Defense attorneys have asked the judge to prevent prosecutors from playing the DVDs of the statements for the jury that will hear the capital murder case against their client. Although the lawyers declined to answer questions about their specific justification for the request, Garris himself offered a glimpse of a possible argument during the first interview.
After confessing to the killing, breaking down in tears and spending 20 minutes on the phone, Garris suggested to homicide detective David Jacoby that he admitted to the stabbing only to be allowed to make the phone calls that the police officer said he could make if he told the truth about what happened to his neighbor.
"I told you what you wanted to hear," Garris said to the detective.
Garris, 38, is charged with first-degree murder, armed robbery, robbery and burglary in the March 2007 death of 31-year-old Chontae Waters, who lived next door to the defendant on Heatherton Court. Prosecutors are seeking a death sentence in the case.
Waters' roommate found her body in a second-floor bedroom of the townhouse where the women had lived for only about two weeks. With the panel to the attic open in Waters' ceiling and a trail of blood leading to the freshly screwed-shut ceiling panel next door, suspicion immediately turned to Garris.
"There's blood, and it's probably going to be her blood, going back into your house," Jacoby told Garris during the first interview March 20, 2007, a day after the stabbing.
The detective testified that he spoke to Garris four times, including twice when the defendant called him from the county jail where he is being held while awaiting trial.
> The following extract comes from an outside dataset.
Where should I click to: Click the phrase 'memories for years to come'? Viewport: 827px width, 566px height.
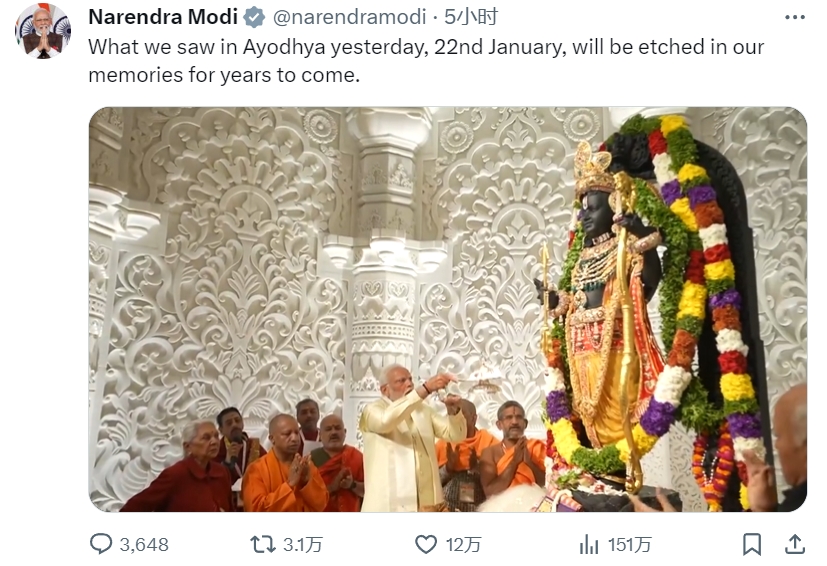223,75
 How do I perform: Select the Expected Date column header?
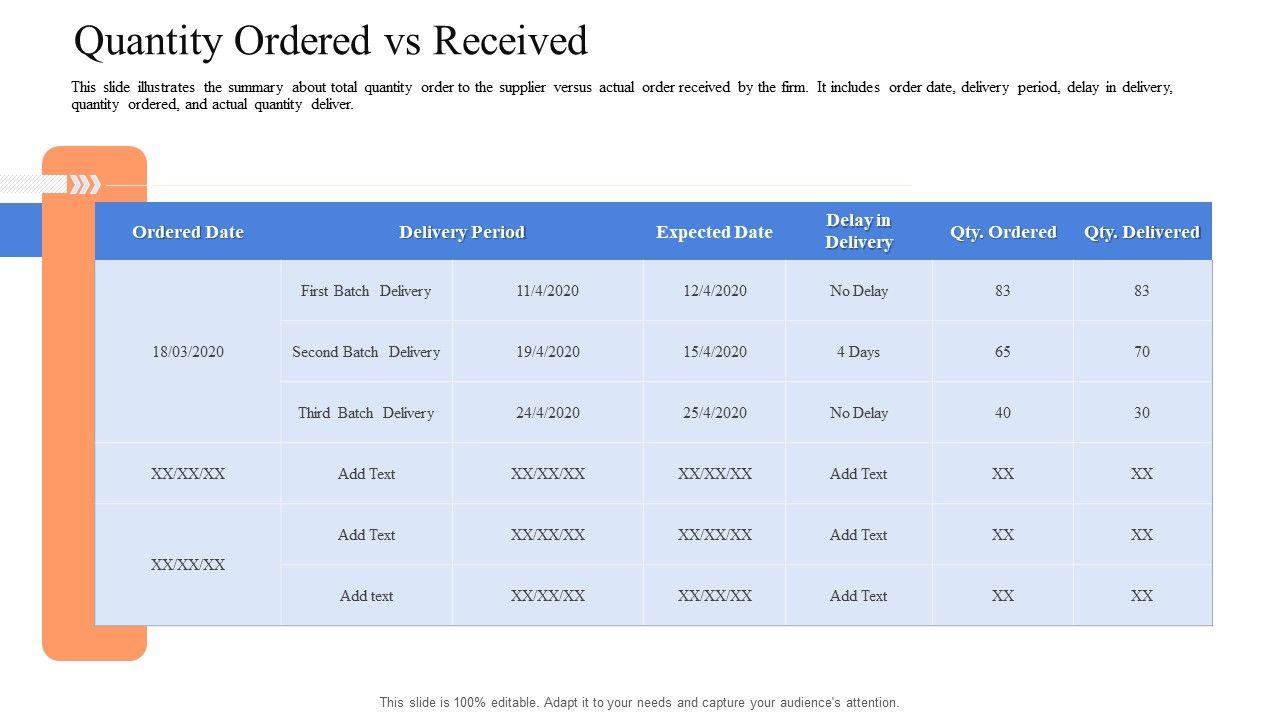coord(714,232)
Garris told police in the taped interview that he has struggled with a heroin addiction. He appeared to nod when asked whether he broke into his neighbor's home to look for money or something that he could pawn to get money for "a fix." He also told investigators that he sneaked into the home through the crawl space at the suggestion of a friend, who said he should steal someone else's stuff as "justice" for a break-in that occurred at his own townhouse.
During the second interview, which was also played yesterday in court, Garris told detectives on March 21, 2007, that he stashed the knife and the clothes he wore that day into a black backpack, which he dumped into a trash can at a subway station.
In the third interview six days later, Jacoby told Judge Robert E. Cahill Jr., Garris made a sketch for police of the folding pocket knife that he used in the stabbing. Officers never found the backpack.
On several occasions during questioning, Garris and the detective smoked cigarettes together, flicking their ashes into a Pepsi can.
Initially, when Garris told police that a maintenance man must have come into his home with a key and then broken into the neighbor's house through the crawl space, Jacoby told the defendant that he would allow him to call his wife and his mother and to have a cigarette after Garris told the truth about the killing.
"Was it an accident? That's all I need to know," the detective told Garris after he again asked to use the phone. "It's a yes-or-no question." After a long pause, Garris responded, "Yes." Later, Garris suggested that he might have told the detective what he thought the officer wanted to hear rather than the truth. "I didn't make you any promises, pal," Jacoby told him. "Let's not go down that road."
The detective later told him that making a phone call is a privilege, rather than a constitutional right, offered to suspects during interrogation.
The hearing is scheduled to continue through tomorrow. .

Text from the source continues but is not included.